Las redes sociales y el posible riesgo en su utilización por parte de las empresas
La conformación de las economías va a depender del impacto de las redes sociales. Los novedosos hábitos de los internautas están haciendo que los usuarios sean creadores de contenido en lugar de ser espectadores pasivos.
Esta economía creativa denominada así por los estadounidenses tiene un lado peligroso. Si miramos desde el punto de vista de la inversión, se advierte por mediación de algunos centros de análisis de una posible burbuja de las redes sociales, tal y como ocurrió con las puntocom en su día.
Este modelo de negocio no está aún demasiado claro ya que los contenidos son puestos por los internautas de manera gratuita y necesitan de poco capital.
Lo que buscan las redes sociales es financiarse con publicidad ya que facilita el saber cómo se comportan los usuarios. De esta manera se insertan mensajes con más precisión dependiendo de los gustos.
Lo que ocurre es que las redes sociales se crearon en principio sin ninguna publicidad y en función del bombardeo de la misma así se verá si es contraproducente o no.
Este tipo de rechazo a la publicidad se comprobó en facebook en diciembre del año pasado en el momento en que introdujeron la herramienta llamada Beacon, que facilitaba al portal a que pudiese hacer envíos de publicidad de los servicios y productos que los usuarios buscaban o adquirían de sus amigos registrados en las agendas de contactos.
Esto llevó a que alrededor de 50000 usuarios de la red social retiraran dicho programa. Actualmente aquellos que elijan dicha opción serán a los que les lleguen esos mensajes.
Se intenta ganar dinero creando mercados internos entre usuarios, con lo que parece que quieren que la gente mercadee y no se socialice que realmente es este último el fin buscado por las redes sociales.
Parece que el mercado no está del todo claro, por lo que el ciclo de vida de las redes sociales termina con una saturación de usuarios, ya que al masificarse se genera una falta de afinidad entre los mismos.
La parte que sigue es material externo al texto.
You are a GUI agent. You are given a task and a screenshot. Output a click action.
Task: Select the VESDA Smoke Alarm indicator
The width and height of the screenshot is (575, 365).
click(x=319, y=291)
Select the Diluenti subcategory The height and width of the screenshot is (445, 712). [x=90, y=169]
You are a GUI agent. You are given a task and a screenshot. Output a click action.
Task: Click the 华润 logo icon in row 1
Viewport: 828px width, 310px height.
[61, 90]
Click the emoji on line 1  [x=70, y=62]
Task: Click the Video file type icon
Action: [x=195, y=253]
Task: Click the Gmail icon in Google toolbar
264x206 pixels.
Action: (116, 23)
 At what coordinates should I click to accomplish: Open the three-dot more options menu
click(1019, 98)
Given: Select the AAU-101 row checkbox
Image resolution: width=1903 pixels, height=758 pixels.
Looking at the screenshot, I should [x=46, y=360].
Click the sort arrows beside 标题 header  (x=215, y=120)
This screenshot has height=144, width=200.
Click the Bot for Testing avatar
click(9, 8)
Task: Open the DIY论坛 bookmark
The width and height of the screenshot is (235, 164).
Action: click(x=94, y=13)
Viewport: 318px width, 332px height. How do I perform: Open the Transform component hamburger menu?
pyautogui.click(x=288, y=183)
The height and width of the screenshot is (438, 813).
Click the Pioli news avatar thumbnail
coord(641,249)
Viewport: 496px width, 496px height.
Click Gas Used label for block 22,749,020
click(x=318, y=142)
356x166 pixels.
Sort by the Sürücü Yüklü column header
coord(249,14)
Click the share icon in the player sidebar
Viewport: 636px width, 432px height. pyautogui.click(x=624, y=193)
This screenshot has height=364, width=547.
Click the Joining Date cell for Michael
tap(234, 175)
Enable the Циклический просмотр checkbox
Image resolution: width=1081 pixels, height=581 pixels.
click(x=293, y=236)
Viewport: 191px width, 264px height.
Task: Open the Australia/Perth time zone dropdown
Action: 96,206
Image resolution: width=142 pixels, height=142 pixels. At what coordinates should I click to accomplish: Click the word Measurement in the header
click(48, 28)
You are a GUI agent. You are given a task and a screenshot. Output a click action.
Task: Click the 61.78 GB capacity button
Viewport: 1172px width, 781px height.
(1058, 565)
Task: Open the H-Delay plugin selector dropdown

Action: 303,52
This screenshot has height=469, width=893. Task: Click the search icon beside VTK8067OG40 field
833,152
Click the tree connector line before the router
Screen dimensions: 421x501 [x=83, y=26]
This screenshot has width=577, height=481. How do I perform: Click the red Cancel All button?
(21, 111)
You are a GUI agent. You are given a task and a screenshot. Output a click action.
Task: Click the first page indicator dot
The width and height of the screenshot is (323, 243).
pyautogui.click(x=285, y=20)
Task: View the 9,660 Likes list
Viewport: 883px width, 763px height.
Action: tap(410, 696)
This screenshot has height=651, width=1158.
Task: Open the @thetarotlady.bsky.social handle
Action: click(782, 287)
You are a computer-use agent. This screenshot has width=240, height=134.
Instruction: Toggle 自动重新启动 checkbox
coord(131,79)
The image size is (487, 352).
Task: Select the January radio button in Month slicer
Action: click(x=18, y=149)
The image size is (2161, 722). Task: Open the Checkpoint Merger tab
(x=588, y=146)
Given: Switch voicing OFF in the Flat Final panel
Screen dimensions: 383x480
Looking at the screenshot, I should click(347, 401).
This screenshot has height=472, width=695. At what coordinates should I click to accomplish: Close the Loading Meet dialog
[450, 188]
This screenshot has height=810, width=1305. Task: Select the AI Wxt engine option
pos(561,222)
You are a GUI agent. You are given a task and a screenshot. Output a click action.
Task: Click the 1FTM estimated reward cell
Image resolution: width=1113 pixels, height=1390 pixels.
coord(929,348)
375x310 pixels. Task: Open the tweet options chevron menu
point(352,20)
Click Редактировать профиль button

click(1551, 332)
Esto lleva a que el usuario termine dándose de baja y a inscribirse en otra red social, en un proceso parecido al que se ha producido entre Myspace y Facebook. Mientras que en Myspace los usuarios se están estabilizando, en Facebook, el número sigue creciendo.
Se llega a un momento en que por muchos usuarios que tenga una red social no aumenta su valor, es decir, el usuario no puede relacionarse con tal cantidad de personas, con lo que llegamos a que dicho excedente se desvirtúe y los usuarios se vayan a otro portal sin más.
Por tanto, no hay duda ni del valor ni del impacto económico derivado de la creatividad del usuario en las redes sociales, pero existe un riesgo de que se sobrevaloren como inversión.